■ **Assignment**
Report every line of the records below that includes the string "will".

■ **Extracted data**
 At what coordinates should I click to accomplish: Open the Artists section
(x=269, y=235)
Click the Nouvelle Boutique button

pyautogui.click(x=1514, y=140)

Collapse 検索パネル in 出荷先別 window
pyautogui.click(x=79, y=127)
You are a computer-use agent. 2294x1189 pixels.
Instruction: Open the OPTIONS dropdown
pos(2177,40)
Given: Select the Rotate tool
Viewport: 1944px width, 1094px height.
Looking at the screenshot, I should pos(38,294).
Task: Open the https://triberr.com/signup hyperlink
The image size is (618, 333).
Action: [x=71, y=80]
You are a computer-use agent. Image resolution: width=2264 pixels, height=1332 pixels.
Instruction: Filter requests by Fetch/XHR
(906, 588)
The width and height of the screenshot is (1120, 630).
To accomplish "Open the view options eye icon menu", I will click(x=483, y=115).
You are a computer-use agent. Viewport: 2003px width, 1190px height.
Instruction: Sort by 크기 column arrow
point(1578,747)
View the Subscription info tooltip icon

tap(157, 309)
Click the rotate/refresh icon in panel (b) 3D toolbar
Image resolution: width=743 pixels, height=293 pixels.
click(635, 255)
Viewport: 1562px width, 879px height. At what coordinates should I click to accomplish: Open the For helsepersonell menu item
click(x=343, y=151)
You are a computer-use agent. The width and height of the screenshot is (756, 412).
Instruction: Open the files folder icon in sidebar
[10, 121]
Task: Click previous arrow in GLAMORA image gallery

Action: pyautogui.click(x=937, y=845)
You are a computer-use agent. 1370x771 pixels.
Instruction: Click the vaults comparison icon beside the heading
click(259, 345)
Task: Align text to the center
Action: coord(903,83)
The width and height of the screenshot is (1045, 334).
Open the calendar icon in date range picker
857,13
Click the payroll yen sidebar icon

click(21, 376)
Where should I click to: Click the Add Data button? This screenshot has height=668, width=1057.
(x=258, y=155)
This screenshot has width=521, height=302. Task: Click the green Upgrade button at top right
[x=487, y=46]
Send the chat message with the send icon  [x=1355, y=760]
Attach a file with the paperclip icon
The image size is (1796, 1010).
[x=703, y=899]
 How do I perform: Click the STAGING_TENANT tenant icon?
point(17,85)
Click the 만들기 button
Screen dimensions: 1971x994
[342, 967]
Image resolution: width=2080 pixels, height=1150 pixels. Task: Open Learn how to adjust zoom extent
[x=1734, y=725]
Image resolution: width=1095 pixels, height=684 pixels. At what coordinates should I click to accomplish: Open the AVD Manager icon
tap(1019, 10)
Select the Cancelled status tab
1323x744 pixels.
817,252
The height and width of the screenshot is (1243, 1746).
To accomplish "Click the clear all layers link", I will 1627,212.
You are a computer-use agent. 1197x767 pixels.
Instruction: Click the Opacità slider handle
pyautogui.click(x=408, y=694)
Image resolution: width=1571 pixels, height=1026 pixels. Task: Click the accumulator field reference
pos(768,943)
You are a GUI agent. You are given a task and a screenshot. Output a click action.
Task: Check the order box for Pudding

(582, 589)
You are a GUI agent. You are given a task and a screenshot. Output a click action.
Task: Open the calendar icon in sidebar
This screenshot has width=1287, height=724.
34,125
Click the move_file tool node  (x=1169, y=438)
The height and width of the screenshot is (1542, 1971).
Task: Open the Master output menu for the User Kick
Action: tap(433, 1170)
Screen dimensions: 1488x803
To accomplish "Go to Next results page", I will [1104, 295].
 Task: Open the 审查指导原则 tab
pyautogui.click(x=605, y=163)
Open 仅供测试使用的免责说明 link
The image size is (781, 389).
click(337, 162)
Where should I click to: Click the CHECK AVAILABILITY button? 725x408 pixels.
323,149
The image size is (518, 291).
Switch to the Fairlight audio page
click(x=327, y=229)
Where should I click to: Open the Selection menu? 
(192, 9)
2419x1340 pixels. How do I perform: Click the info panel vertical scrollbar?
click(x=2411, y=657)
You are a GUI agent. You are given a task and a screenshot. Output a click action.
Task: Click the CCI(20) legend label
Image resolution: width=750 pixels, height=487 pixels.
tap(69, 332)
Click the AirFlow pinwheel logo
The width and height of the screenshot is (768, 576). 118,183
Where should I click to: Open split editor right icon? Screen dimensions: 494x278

■ **Task result**
To accomplish "Open the view options eye icon menu", I will click(x=483, y=115).
To accomplish "Click the clear all layers link", I will 1627,212.
To accomplish "Go to Next results page", I will [1104, 295].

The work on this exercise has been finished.